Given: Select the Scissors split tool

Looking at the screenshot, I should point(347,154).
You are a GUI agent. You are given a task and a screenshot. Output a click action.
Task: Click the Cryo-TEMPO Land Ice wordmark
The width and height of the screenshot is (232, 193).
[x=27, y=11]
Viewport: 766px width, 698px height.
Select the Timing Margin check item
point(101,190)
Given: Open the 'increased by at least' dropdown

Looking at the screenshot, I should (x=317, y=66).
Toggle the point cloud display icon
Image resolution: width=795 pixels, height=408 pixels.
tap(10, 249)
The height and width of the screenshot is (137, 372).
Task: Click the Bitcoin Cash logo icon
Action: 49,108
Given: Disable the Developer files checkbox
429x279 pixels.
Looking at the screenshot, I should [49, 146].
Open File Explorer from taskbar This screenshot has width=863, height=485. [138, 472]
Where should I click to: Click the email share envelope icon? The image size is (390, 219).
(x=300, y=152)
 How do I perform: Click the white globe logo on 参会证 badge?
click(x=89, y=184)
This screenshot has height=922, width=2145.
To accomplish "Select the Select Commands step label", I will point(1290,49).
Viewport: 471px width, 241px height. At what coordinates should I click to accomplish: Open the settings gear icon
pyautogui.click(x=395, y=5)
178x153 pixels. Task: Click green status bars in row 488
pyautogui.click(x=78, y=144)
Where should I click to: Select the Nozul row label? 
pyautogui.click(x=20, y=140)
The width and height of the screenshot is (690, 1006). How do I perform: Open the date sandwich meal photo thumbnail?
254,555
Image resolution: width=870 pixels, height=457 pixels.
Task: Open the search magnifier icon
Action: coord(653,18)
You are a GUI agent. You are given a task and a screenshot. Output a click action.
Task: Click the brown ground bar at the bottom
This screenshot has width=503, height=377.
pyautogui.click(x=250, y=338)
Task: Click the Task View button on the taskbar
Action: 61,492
________________________________________
● Task goal
Every record above is to be copied out exactly.

● Exercise answer
Given: Select the Scissors split tool

Looking at the screenshot, I should point(347,154).
You are a GUI agent. You are given a task and a screenshot. Output a click action.
Task: Click the Cryo-TEMPO Land Ice wordmark
The width and height of the screenshot is (232, 193).
[x=27, y=11]
Viewport: 766px width, 698px height.
Select the Timing Margin check item
point(101,190)
Given: Open the 'increased by at least' dropdown

Looking at the screenshot, I should (x=317, y=66).
Toggle the point cloud display icon
Image resolution: width=795 pixels, height=408 pixels.
tap(10, 249)
The height and width of the screenshot is (137, 372).
Task: Click the Bitcoin Cash logo icon
Action: 49,108
Given: Disable the Developer files checkbox
429x279 pixels.
Looking at the screenshot, I should [49, 146].
Open File Explorer from taskbar This screenshot has width=863, height=485. [138, 472]
Where should I click to: Click the email share envelope icon? The image size is (390, 219).
(x=300, y=152)
 How do I perform: Click the white globe logo on 参会证 badge?
click(x=89, y=184)
This screenshot has height=922, width=2145.
To accomplish "Select the Select Commands step label", I will point(1290,49).
Viewport: 471px width, 241px height. At what coordinates should I click to accomplish: Open the settings gear icon
pyautogui.click(x=395, y=5)
178x153 pixels. Task: Click green status bars in row 488
pyautogui.click(x=78, y=144)
Where should I click to: Select the Nozul row label? 
pyautogui.click(x=20, y=140)
The width and height of the screenshot is (690, 1006). How do I perform: Open the date sandwich meal photo thumbnail?
254,555
Image resolution: width=870 pixels, height=457 pixels.
Task: Open the search magnifier icon
Action: coord(653,18)
You are a GUI agent. You are given a task and a screenshot. Output a click action.
Task: Click the brown ground bar at the bottom
This screenshot has width=503, height=377.
pyautogui.click(x=250, y=338)
Task: Click the Task View button on the taskbar
Action: 61,492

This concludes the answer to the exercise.